Let \(\boldsymbol{\theta }_{t}^\prime =-\boldsymbol{\theta }_{t}\), then we can get

$$\begin{aligned} f(\mathbf{h} ,\mathbf{r} ,\mathbf{t} )=\Vert e^{\boldsymbol{\theta }_{h}+\boldsymbol{\theta }_{r}+\boldsymbol{\theta }_{t}} \Vert \sim \Vert e^ {\boldsymbol{\theta }_{h}+\boldsymbol{\theta }_{r}-\boldsymbol{\theta }_{t}^\prime }\Vert . \end{aligned}$$
(10)

   \(\square \)

4 Influencing Factors of Knowledge Graph Models

Sensitivity Analysis quantitatively studies the uncertainty in the output of a black-box model or system, thus can greatly enhance the interpretability of neural networks, which is still blank in the field of knowledge graph embedding. Since the performance of a KGE model is not only determined by the embedding algorithm itself, but also affected by the structural features of the experimental dataset, and various strategies adopted in the training method. We will first review these influencing factors follow, and then analyze and discuss them in detail in the next section.

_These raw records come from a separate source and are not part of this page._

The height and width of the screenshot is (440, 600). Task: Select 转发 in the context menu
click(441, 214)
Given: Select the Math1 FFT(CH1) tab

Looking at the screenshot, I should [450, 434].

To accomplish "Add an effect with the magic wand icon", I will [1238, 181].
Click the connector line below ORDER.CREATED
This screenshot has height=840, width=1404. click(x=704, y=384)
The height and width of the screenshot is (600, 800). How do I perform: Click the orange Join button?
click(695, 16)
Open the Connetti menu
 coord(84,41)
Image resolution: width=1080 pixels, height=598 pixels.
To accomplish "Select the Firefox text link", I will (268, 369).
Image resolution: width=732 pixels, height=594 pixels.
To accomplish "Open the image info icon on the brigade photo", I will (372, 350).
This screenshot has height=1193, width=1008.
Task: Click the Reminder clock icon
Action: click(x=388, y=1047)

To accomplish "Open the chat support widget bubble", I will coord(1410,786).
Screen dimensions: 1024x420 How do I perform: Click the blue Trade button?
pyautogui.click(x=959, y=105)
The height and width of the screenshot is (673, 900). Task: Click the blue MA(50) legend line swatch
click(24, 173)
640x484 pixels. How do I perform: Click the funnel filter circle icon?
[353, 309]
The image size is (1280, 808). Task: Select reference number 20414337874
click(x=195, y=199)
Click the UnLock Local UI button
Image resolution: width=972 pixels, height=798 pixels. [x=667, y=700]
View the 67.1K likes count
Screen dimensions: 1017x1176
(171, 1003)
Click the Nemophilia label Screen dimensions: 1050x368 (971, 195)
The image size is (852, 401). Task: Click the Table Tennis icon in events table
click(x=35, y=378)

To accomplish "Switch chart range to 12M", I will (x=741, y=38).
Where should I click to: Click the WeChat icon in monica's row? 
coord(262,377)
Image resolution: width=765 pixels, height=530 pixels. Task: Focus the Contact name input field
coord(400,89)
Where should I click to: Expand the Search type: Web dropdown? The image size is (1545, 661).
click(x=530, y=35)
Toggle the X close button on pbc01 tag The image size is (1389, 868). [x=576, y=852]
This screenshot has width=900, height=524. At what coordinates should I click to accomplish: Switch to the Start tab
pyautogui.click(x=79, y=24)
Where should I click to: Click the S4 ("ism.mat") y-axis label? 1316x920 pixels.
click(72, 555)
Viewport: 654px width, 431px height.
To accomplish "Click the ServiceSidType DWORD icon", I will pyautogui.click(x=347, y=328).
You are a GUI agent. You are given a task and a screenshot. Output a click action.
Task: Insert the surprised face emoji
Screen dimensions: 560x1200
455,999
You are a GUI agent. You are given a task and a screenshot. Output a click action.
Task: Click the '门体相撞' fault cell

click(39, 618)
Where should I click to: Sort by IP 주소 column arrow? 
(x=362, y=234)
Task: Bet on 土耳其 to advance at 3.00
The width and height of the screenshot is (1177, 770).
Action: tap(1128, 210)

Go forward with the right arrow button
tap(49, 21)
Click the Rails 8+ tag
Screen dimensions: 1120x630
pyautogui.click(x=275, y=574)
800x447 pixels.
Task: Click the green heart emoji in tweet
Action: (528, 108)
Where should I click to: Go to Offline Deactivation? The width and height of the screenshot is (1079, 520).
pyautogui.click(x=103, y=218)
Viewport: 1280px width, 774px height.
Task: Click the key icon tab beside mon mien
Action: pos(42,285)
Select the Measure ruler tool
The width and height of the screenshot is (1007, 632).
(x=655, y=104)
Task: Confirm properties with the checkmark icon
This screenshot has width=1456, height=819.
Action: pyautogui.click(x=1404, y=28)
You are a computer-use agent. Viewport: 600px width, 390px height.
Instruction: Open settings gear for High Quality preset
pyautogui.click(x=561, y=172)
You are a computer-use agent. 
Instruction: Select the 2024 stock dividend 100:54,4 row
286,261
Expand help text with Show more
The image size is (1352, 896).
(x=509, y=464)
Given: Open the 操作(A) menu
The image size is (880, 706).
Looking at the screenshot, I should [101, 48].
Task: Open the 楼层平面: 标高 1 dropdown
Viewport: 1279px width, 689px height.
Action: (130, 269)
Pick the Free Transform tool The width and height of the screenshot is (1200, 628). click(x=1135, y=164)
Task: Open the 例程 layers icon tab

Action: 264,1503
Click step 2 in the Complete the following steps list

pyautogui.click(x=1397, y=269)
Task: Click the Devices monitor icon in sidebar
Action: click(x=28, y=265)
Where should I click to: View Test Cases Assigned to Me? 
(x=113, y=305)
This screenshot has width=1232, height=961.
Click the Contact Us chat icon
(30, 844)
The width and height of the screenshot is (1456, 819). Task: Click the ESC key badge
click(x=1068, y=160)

4.1 Dataset Structural Features

Table 2. Definition of the structural features of KGE datasets

The same KGE model performs quite differently on different datasets. It is difficult for a model with better performance on the benchmark dataset to maintain its superiority in the new dataset, which greatly limits the popularization and application of knowledge graph representation learning model in downstream tasks. This paper pioneered a variety of characteristic indicators to describe the structure of the knowledge graph dataset to further study how the dataset affects the performance of the KGE models. We introduced and described the definition of the structural characteristics of KGE datasets in Table 2. The dataset structural features include two types: the absolute structure characteristics of the dataset itself and the relative characteristics describing the relation between the test dataset and the training dataset. Among them, the absolute characteristics include not only the first-level features that can be directly obtained by statistics, such as the number of unique entities, relations, etc., but also the secondary-level features calculated based on the first-level features, such as Head-to-Tail rate, that is the rate of the number of types of head entities h to the number of types of tail entities t for a given relation r.

As for the relative characteristics describing the relation between the training dataset and the test dataset, we give three conceptual definitions: Head-In Rate, Tail-In Rate, and Avg-In Rate. Given a specific triple \((h_i,r_i,t_i)\) which appears in the test dataset, Head-In (Tail-In) Rate refers to the probability of the head entity \(h_i\) (tail entity \(t_i\) ) and relation \(r_i\) appear in the triple that contains this relation in the training test set at the same time. Avg-In Rate is the average of Head-In rate and Tail-In rate.

4.2 Embedding Algorithm

We have unified some typical embedding learning models into the form of transE with trigonometric functions. Specifically, the KGE model can be expressed in the form of the trigonometric function \(A \sin (\omega * (\theta )+b)\). In this paper, we construct a new model based on the unified framework \(\mathrm {Sin~E}\) as follows:

$$\begin{aligned} f_{\sin E}=A \sin (\omega *(\mathrm {h}+\mathrm {r}-\mathrm {t})+b). \end{aligned}$$
(11)

Then, we analyze the effect of three elements of the trigonometric function including amplitude, frequency, and phase on the entity linking task in Sect. 5.3.

4.3 Model Training

The most commonly used strategies for training the KE model are negative sampling and regularization.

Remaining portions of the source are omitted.